You see, that geneticist referred me to a cardiologist, who referred me to internists and more heart specialists, who referred me to an electrophysiologist—they were all colleagues in ongoing research and clinical trials—and before I knew it, I’d been adopted by a new family. I was an atheist by then, but I guess I had to put my faith somewhere. I didn’t see it at the time, but I put my faith in those doctors. Apparently, I was used to people diagnosing what was wrong with me and predicting my tragic end if I didn’t follow their advice.

Advance readers of Life with Sudden Death say your account of meetings with doctors, your use of your own medical record, and the fantastic notes you took are a kind of how-to manual for transforming the role of the patient.
If you want to know everything you don’t want to know about health care in the United States, pick up a staph infection at a major research or teaching hospital and start asking questions.

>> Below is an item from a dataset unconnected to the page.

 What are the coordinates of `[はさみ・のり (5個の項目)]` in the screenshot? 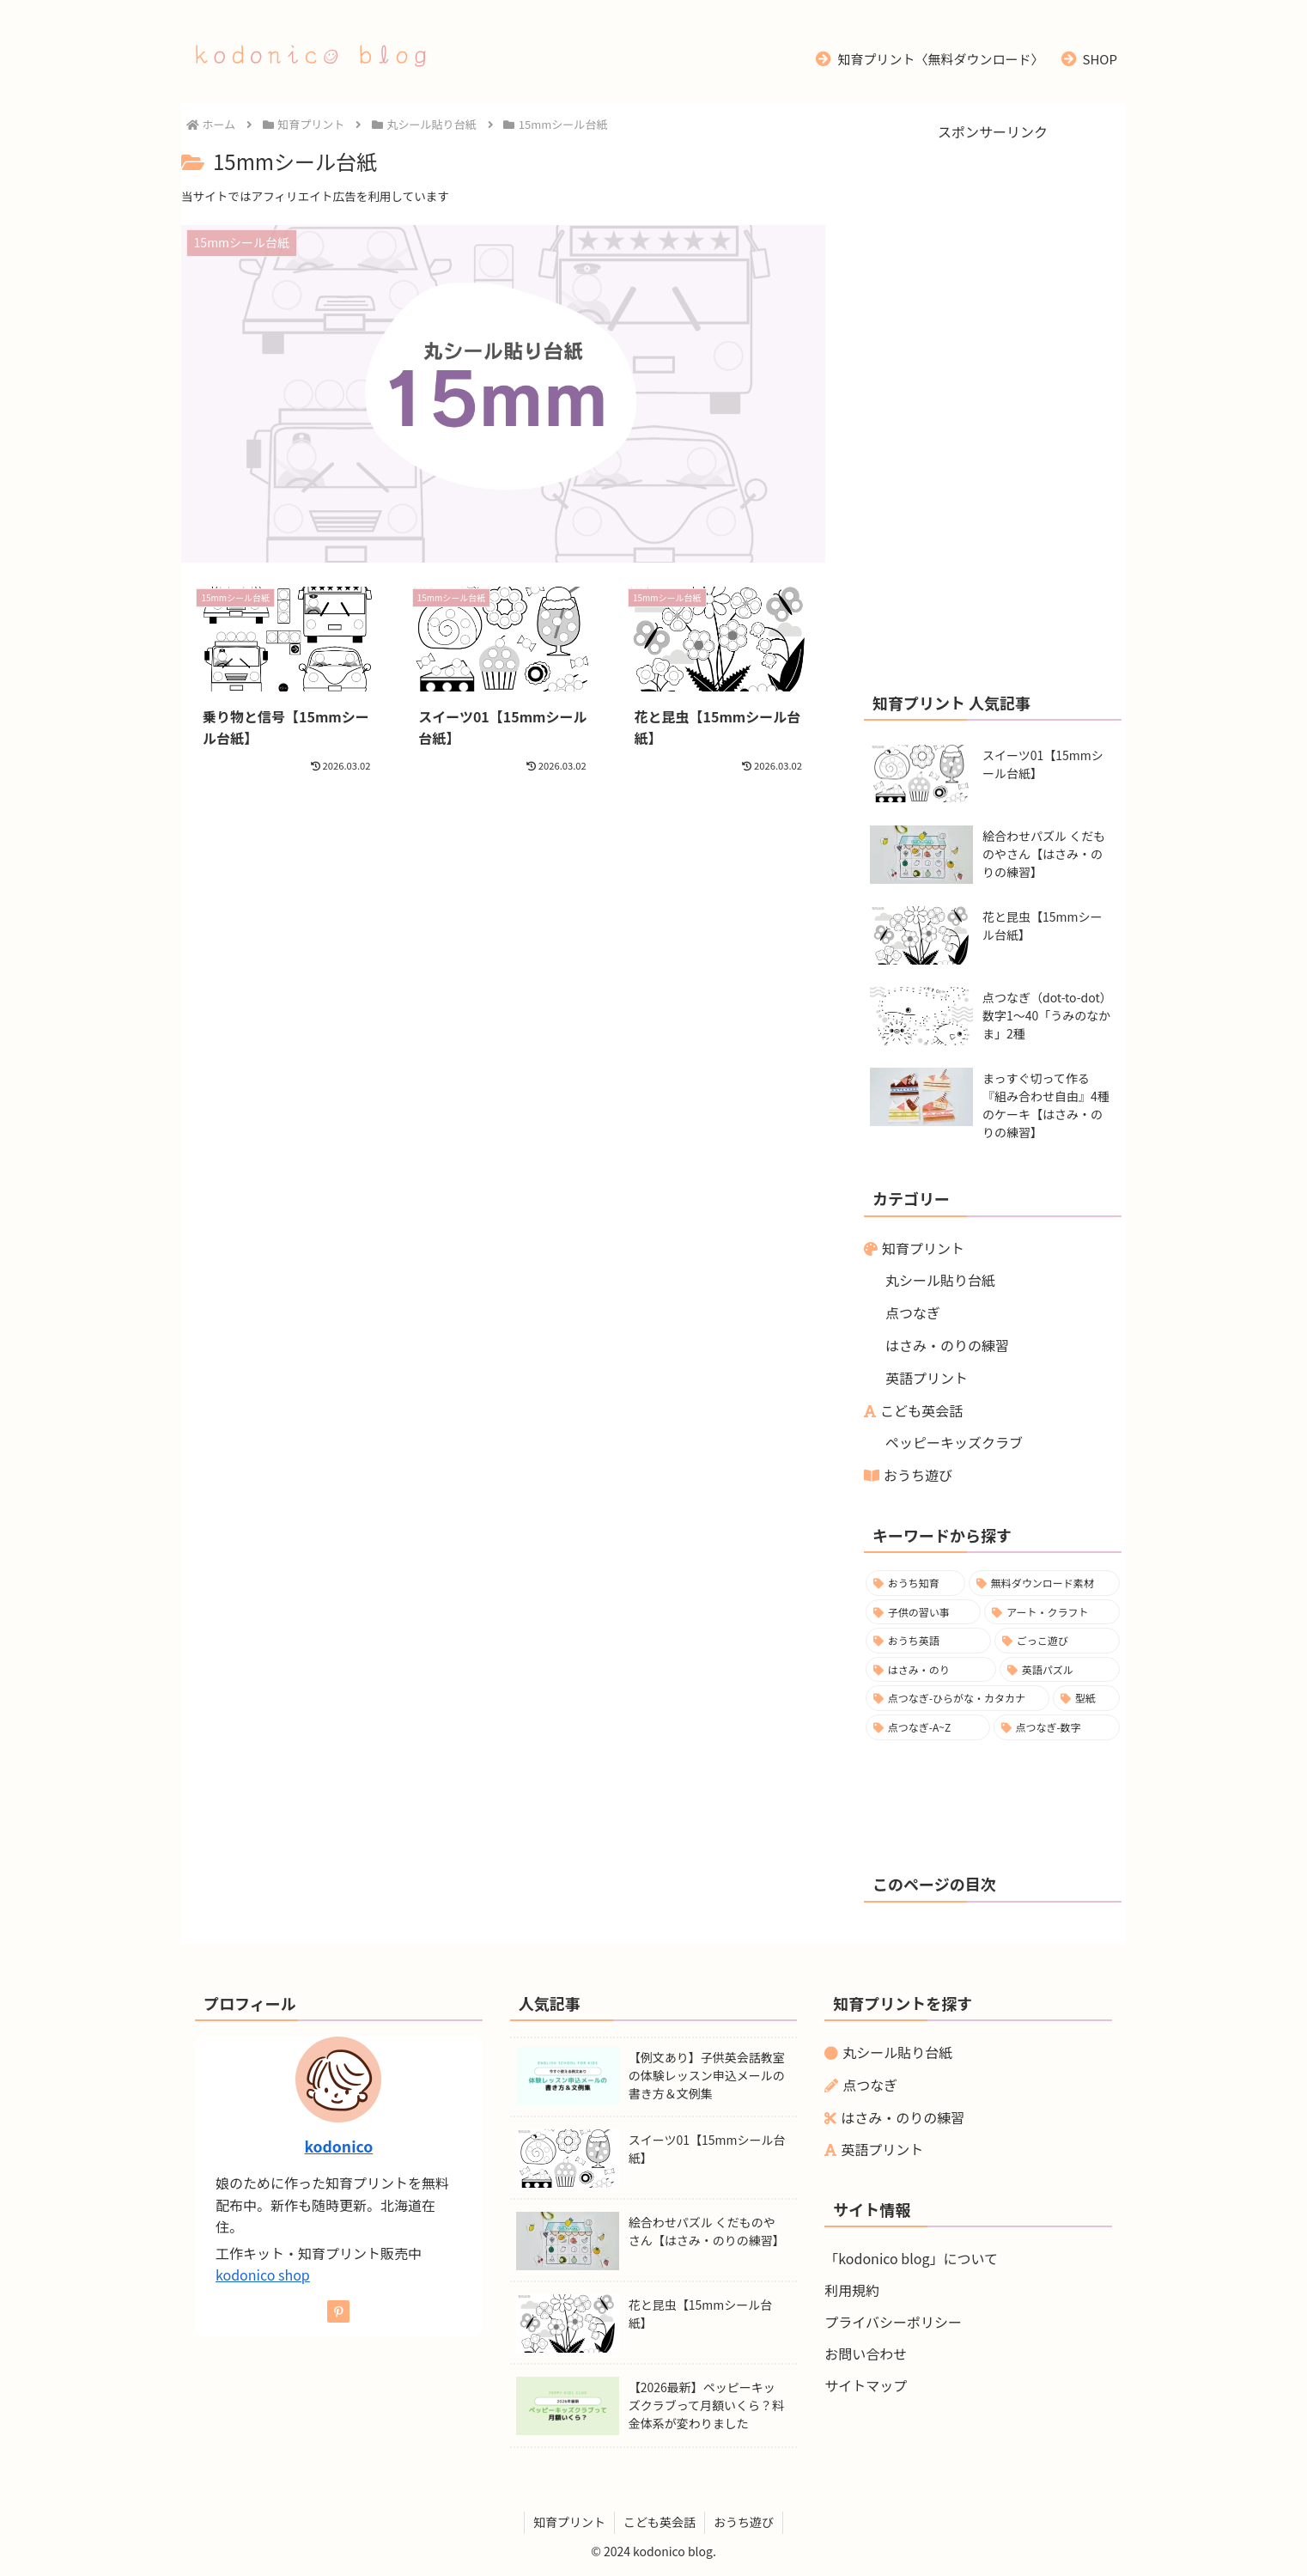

To prevent my sudden death, a defibrillator was implanted in my chest and hard-wired with electrical leads threaded through a vein and screwed into the wall of my heart. Unfortunately, along with that device, I was given a staph infection, which almost killed me. I had to have emergency surgery to remove the device and the wires. This was performed without general anesthesia, and then I was right back where I’d started—at risk of sudden death.

After six weeks with a central venous catheter and injecting myself three times a day with antibiotics, I had a third surgery. I was implanted with another life-saving defibrillator. I really believed I was safe until, one morning in the fall of 2007, I read a hair-raising story in New York Times. The electrical wire anchored to my heart, a highly touted new design, was failing at an alarming rate in thousands of implanted patients—several of whom had died.

My life-saving device was a threat to my life.

When did you decide to write a book about your experience?
I started to write this book when I realized my experience was not just a case of very bad luck.

Every day in this country, 250 people die of hospital-acquired infections—almost 100,000 people annually. More than 150,000 defibrillators are implanted every year. And every year, tens of thousands of those implanted devices are identified as faulty—fatally failing to deliver a therapeutic shock when needed; delivering repeated, unwarranted electrical shocks; leaking battery-fluid. The same model of failure-prone electrical wire that was anchored into my heart was implanted in almost 250,000 people.

I wasn’t alone, but I didn’t know who to trust.

When the Medtronic Corporation was compelled to issue a recall, I received a letter from the company, and one from the FDA. They both speculated that I was more likely die as a result of the surgery to extract the wire than as a result of that wire fraying and causing my device to malfunction. This didn’t really clarify my options. However, it did mean that my medical insurance would not cover the cost of a precautionary surgery to have that wire replaced.

If I got lucky—if I could somehow prove that the wire in my heart was fraying before I dropped dead— Medtronic would give me a new wire and $800 toward the replacement surgery, which typically costs between $30,000 and $60,000.

Medtronic’s device sales that year topped $12 billion.

Has writing the book helped you to see your future more clearly?
I’m not making any predictions.

A few years back, after my third surgery, I considered myself a pretty savvy patient. But it hadn’t occurred to me that I might be implanted with a faulty medical device—a device which the manufacturer, many doctors, and even the FDA considered a potential risk to my health and well-being.

All I can is, I’m not dead yet. In hospital terminology, this is known as patient making progress.